|Publication number||US7988604 B2|
|Application number||US 12/617,874|
|Publication date||Aug 2, 2011|
|Filing date||Nov 13, 2009|
|Priority date||May 8, 2009|
|Also published as||US20100285935|
|Publication number||12617874, 617874, US 7988604 B2, US 7988604B2, US-B2-7988604, US7988604 B2, US7988604B2|
|Inventors||Ralph L. Barnett|
|Original Assignee||Triodyne Safety Systems Llc|
|Export Citation||BiBTeX, EndNote, RefMan|
|Patent Citations (10), Non-Patent Citations (8), Referenced by (2), Classifications (10), Legal Events (3)|
|External Links: USPTO, USPTO Assignment, Espacenet|
This application claims the benefit of U.S. Provisional Patent Application Ser.
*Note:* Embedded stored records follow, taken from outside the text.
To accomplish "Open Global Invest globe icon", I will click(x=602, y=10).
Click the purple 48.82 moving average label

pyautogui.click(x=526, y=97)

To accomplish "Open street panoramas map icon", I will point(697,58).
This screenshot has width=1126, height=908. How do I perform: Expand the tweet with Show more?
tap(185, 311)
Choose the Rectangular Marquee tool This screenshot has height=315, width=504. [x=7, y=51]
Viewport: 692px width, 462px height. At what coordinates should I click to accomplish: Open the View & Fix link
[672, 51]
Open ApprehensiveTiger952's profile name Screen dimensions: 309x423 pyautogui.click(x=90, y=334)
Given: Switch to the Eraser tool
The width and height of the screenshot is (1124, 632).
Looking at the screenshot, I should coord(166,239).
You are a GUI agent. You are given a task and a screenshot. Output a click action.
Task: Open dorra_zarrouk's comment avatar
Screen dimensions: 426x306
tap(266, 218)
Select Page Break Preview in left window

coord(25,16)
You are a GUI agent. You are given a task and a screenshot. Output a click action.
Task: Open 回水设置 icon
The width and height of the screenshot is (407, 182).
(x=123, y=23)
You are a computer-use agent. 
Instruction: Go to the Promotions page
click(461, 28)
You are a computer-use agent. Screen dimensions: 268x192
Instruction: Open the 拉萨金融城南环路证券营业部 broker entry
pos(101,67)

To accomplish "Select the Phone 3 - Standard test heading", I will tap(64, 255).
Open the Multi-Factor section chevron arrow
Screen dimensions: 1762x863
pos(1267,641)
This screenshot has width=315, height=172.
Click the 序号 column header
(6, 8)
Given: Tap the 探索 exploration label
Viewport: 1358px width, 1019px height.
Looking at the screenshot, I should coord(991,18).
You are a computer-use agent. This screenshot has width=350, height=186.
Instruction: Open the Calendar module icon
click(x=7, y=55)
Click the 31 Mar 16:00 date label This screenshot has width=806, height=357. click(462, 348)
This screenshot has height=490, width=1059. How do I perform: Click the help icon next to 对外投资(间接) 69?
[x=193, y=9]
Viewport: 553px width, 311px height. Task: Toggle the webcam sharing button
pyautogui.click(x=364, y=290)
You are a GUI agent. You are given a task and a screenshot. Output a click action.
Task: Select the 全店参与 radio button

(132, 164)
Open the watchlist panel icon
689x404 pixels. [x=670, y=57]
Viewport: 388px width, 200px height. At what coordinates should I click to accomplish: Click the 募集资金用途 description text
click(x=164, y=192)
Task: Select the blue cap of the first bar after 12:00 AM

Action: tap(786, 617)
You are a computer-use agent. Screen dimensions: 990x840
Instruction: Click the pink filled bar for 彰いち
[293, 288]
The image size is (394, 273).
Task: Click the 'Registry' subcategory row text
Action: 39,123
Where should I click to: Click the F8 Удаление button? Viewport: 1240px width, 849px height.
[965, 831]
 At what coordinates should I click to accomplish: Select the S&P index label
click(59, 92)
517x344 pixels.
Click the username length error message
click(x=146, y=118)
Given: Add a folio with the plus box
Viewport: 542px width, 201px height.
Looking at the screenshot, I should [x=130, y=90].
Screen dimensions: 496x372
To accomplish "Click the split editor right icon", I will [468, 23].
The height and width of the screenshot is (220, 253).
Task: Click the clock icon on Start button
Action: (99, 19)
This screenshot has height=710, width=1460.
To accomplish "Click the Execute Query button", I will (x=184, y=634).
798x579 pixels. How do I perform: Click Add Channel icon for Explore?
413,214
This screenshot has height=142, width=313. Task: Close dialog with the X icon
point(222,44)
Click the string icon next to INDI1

No. 61/176,725, filed on 8 May 2009. The co-pending Provisional Patent Application is hereby incorporated by reference herein in its entirety and is made a part hereof, including but not limited to those portions which specifically appear hereinafter.
1. Field of the Invention
There is a family of exercise machines that provides a manual workout task requiring a user to push or pull against a resistance provided by a stack of weight plates. The weight system is usually linked with a single cable to a gripping or user interface device to produce a constant resistance. A fracture of the tensioned cable along its length or at its end connectors causes a sudden acceleration of the grip or other interface device driven by the operator's push or pull. The sudden loss of resistance often results in an exerciser pulling a heavy bar into his or her face. Because falling weights, accelerating grips, and rapidly unloading muscles are all hazardous, manufacturers of exercise machines want to maintain the structural integrity of the cables. To accomplish this, manufacturers usually recommend “scheduled servicing” of their cables. This preventive maintenance (PM) strategy is frustrated by nylon sheathing that hides cable damage or failures. Further, the swedged or silver soldered connectors often fail covertly by internal fatigue fractures. A more effective PM strategy has been adopted by many manufacturers called “scheduled replacement”; they advocate annual cable replacement. However, the owners of the machines may not follow a recommended replacement schedule in order to minimize costs or because of mere forgetfulness and/or lack of organization.
2. Description of Related Art
Hanging weights are generally used to provide a constant resistance over the full pulling range on fitness equipment. These weights are usually suspended by a cable mechanism that transfers a selected gravity load to various portions of a human body through handles or foot pedals. This is illustrated by the stripped down fitness machine 20 shown in
Fitness equipment manufacturers generally advocate PM techniques for maintaining the structural integrity of the cables. Preventive maintenance is defined as actions performed in an attempt to retain an item in a specified condition by providing systematic inspection, detection and prevention of incipient failure by repairing or replacing it. This concept must be contrasted with corrective maintenance which restores an item to a specified condition after it has failed. Two principal PM techniques are scheduled servicing and scheduled replacement.
Scheduled servicing is comprised of scheduled maintenance strategies which reveal incipient failures of items for the purpose of preventing system failures. Various servicing protocols are involved:
a) Inspection—detection of self-revealing deteriorating conditions of items composing the system.
b) Non-destructive testing—a body of testing techniques and methods which will not compromise the item tested.
g) Repair (if required)
Daily or weekly visual inspection of belts and/or cables on fitness machines for any signs of wear, fraying, de-lamination and/or stretching can be very effective for identifying damaged sheathing; on the other hand, it is an impoverished procedure for identifying the onset of fatigue failure. Fatigue of wire rope typically manifests itself by successive failures of the constituent wires which form wire fractures, often called “fish hooks,” on the cable surface. Wire rope is a highly redundant tension member that communicates its compromised structural integrity before it fully separates (Barnett, Ralph L., “Doctrine of Manifest Danger,” Triodyne Safety Brief, Vol. 8, No. 1, September 1992). Unfortunately, the nylon sheathing that covers most fitness machine cables hides most wire failures. Furthermore, wire rope failure may occur inside of the end fasteners where no visual feedback is available.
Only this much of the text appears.